油圧式ドーザーや200kg油圧クレーンを備えていた。
- 70式戦車回収車:
M32戦車回収車の後継として開発された戦車回収車型。
車体前面に61式戦車と同様の駐鋤を装備し、砲塔の替わりに角型形状の戦闘室が設置されている。
映像作品での扱いについて †
本車は、制式化されてから約40年もの長きに渡って全国各地の部隊に配備されていた*5、戦後日本を代表する戦車であった。

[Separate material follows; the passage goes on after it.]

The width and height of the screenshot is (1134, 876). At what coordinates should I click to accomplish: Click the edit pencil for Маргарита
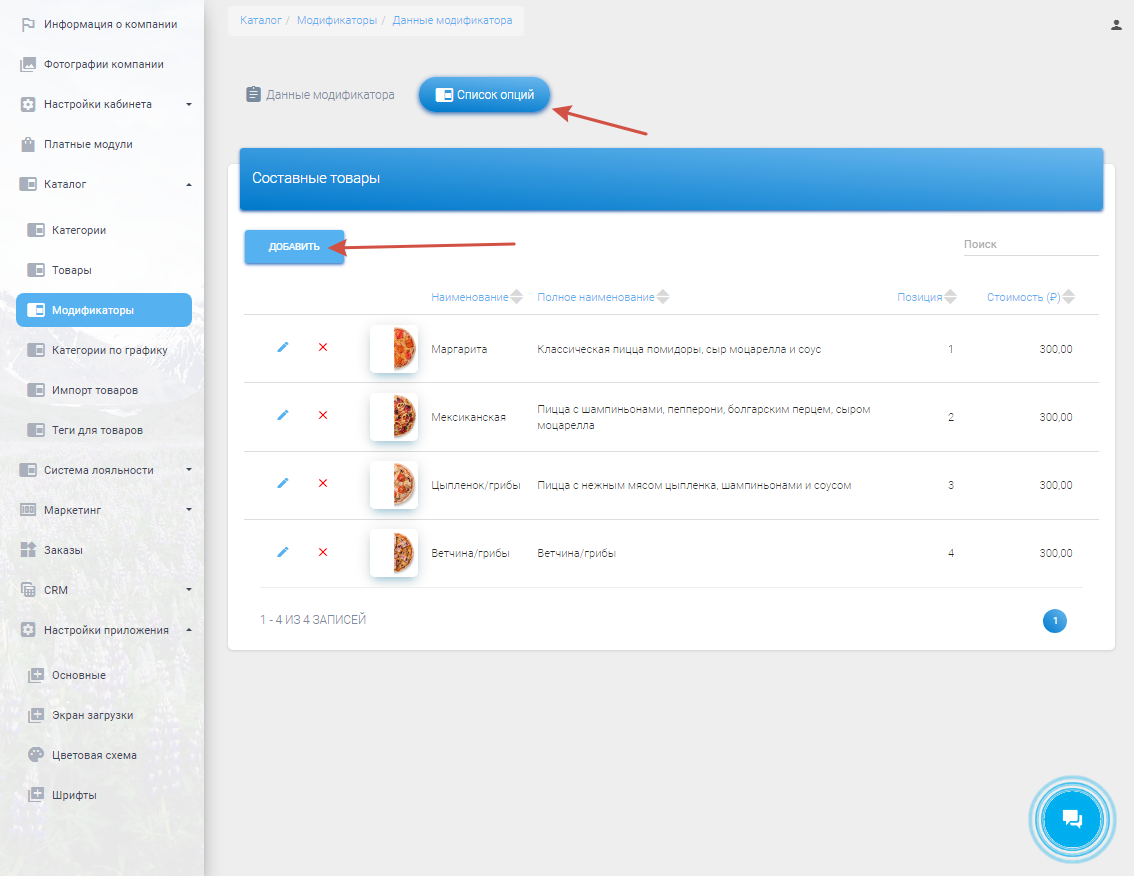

そのことから、日本製の映像作品に登場する機会も多い。
1970年代後半に製作されたSF映画「戦国自衛隊」の製作に当たり、本車をモデルとした実物大可動模型がブルドーザーからの改造により製作されている*6。
この模型車両は、その後も様々な映画・ドラマに大道具として登場している*7。
また、「ゴジラシリーズ」や「ウルトラシリーズ」など特撮怪獣映画・テレビドラマなどでも頻繁に登場する。
これらの作品では砲撃によって怪獣などを打ち倒す事はまずなく、多くは怪獣に蹴散らされるシーンを最後に出番を終える。
更にTVアニメ「機動戦士ガンダム」にも、本車と同名の車両が「未来における架空の軍隊」が保有する戦車として登場している*8。
なお、日本の娯楽作品に登場する戦闘車両(61式に限らず)の大半には「弱い」「地味」「鈍い」「すぐ撃破される」などといった奇妙な共通項がある。
戦闘機や艦艇は、しばしば英雄的活躍を見せたり非常識な超兵器として描写されるが、戦闘車両にそのような活躍の場面はほとんど見受けられない。
*1 それまではM4A3E8「シャーマン」、M24「チャフィー」、M41「ウォーカー・ブルドッグ」など、アメリカ軍からの貸与品を用いていた。
*2 現在のように高速道路はなく、(東京・大阪などの大都市中心部を除けば)幹線国道でさえ舗装されていない区間が多かったという。
*3 車体前面の一番被弾を受けやすい所にエンジン点検用ハッチが設置されていたりする。
*4 変速に失敗するとシフトレバーが弾き戻されて左手に激突するので、腕時計が壊れないよう右手に付け替えて操縦していたという。
*5 これは、現在の主力戦車である90式戦車が北海道所在部隊以外にほとんど配備されておらず、10式も北海道と九州に集中配備される予定であることと好対照である。
*6 これは映画の製作当時、ストーリー上の問題から防衛庁・自衛隊の協力が得られなかったためであった。
*7 なぜか第二次世界大戦末期の沖縄戦を描いたドラマでアメリカ軍の戦車として登場したりもしているが。
*8 元々は特に設定のない無名の戦車であったものを「61式」と仮称した所、その呼び名で定着してしまったのだという。